■ PROBLEM TO SOLVE ■
Please check whether each statement agrees with the top ten list below, answering yes or no and quoting the exact words that decide it: (a) officials measured the morning water temperature at 24c, (b) the stress fracture is in the right tibia, (c) the missing bike is thought to be in Calgary.

Top ten list - things you've heard

As a triathlete that you didn’t want to hear.

I haven’t come up with all ten yet, but I can think of a few:

  1. We think your bike is in Calgary, they are checking the cargo hold right now.

  2. We will have a decision for the athlete’s meeting on Sat. as to the status of the race (Penticton '03 b/cause of the forest fires).

  3. You have a stress fracture in your left tibia.

  4. I’m sorry sir, the computer has you checking in next Tuesday.

  5. The water temp. this a.m. was measured by officials at 24c - there will be no wetsuits today.

  6. xxx

  7. xxx

  8. xxx

  9. xxx

  10. On your left.

As a triathlete that you didn’t want to hear.

I haven’t come up with all ten yet, but I can think of a few:

  1. We think your bike is in Calgary, they are checking the cargo hold right now.

  2. We will have a decision for the athlete’s meeting on Sat. as to the status of the race (Penticton '03 b/cause of the forest fires).

  3. You have a stress fracture in your left tibia.

  4. I’m sorry sir, the computer has you checking in next Tuesday.

  5. The water temp. this a.m. was measured by officials at 24c - there will be no wetsuits today.

  6. Still no word on your bike. ****

  7. Seats to high.

  8. xxx

  9. xxx

  10. On your left. Passed by your lost bike that was somehow donated to TSR.

  1. We think your bike is in Calgary, they are checking the cargo hold right now.

  2. We will have a decision for the athlete’s meeting on Sat. as to the status of the race (Penticton '03 b/cause of the forest fires).

  3. You have a stress fracture in your left tibia.

  4. I’m sorry sir, the computer has you checking in next Tuesday.

  5. The water temp. this a.m. was measured by officials at 24c - there will be no wetsuits today.

  6. HOP, HOP, HOP, HOP, HOP, HOP, HOP, HOP (supporters yelling)

  7. xxx

  8. xxx

  9. xxx

  10. On your left.

  1. “While we were placing the screws, we found additional damage . . .”

■ EXERCISE DATA ■
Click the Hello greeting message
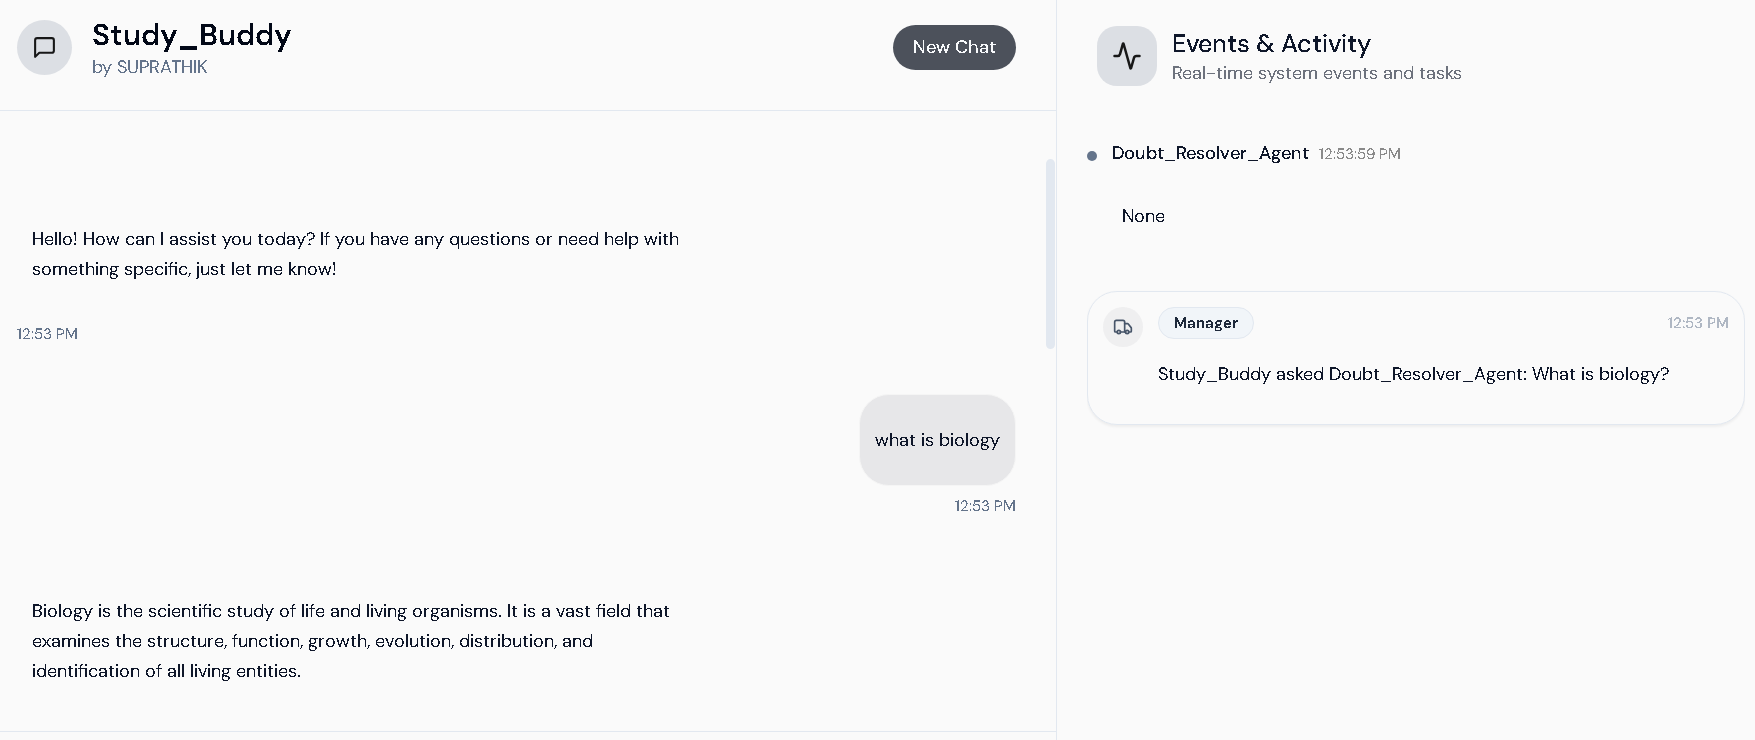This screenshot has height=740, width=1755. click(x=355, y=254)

■ ANSWER AREA ■
(a) Yes: "The water temp. this a.m. was measured by officials at 24c - there will be no wetsuits today."
(b) No: "You have a stress fracture in your left tibia."
(c) Yes: "We think your bike is in Calgary, they are checking the cargo hold right now."